- Document passage:
########################################

Sign Convention for Work (In Thermodynamics)

  • #1
145
12

Main Question or Discussion Point

Okay so after reading various books on sign conventions for work
I am told by my teachers that in chemistry,work done on the system is positive while work done by the system is negative while in physics it's the exact opposite
I only use the former convention
And modify the first law of thermodynamics so that i can work with physics problems using this convention
But what i want to know is
Which one is correct?
The former or the latter?
As,usual
Some insight is much appreiciated!:)
 

Answers and Replies

  • #2
275
95
It is convention. There is no "correct" on this as far as I can see. What matters far more than the sign convention is that we are consistent in our employment of the convention so that we all agree about what is actually happening physically.
 
  • #3
145
12
umm okay
So which convention is more readily accepted?
 
  • #4
275
95
That will depend upon who is doing the accepting. :-) If you are working in chemistry, you better use the "Work is positive when done on the system" convention. If you are working in mechanical engineering, you will see many confused looks, and you might even hear some snickering, if you say something like that! The convention to use is the convention of the field you are working in, generally speaking.

########################################

- Records supplied:

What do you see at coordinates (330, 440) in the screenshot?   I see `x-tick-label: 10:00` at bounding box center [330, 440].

########################################

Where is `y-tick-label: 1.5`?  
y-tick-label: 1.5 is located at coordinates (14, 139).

########################################

- Activity 1: In the forum thread on sign conventions for work, which convention does the reply say to use when working in chemistry?
- Activity 2: According to the forum thread on sign conventions for work, why does consistency matter more than which sign convention is chosen?
- Activity 3: Duplicate the part of the forum thread on sign conventions for work that begins at the words "Sign Convention for" and stops after "one is correct?".

- Exercise solution 1: Work is positive when done on the system.

- Exercise solution 2: Consistency in using a convention ensures that everyone agrees about what is actually happening physically. The choice itself is only a convention, so neither option is "correct."

- Exercise solution 3:
Sign Convention for Work (In Thermodynamics)

  • #1
145
12

Main Question or Discussion Point

Okay so after reading various books on sign conventions for work
I am told by my teachers that in chemistry,work done on the system is positive while work done by the system is negative while in physics it's the exact opposite
I only use the former convention
And modify the first law of thermodynamics so that i can work with physics problems using this convention
But what i want to know is
Which one is correct?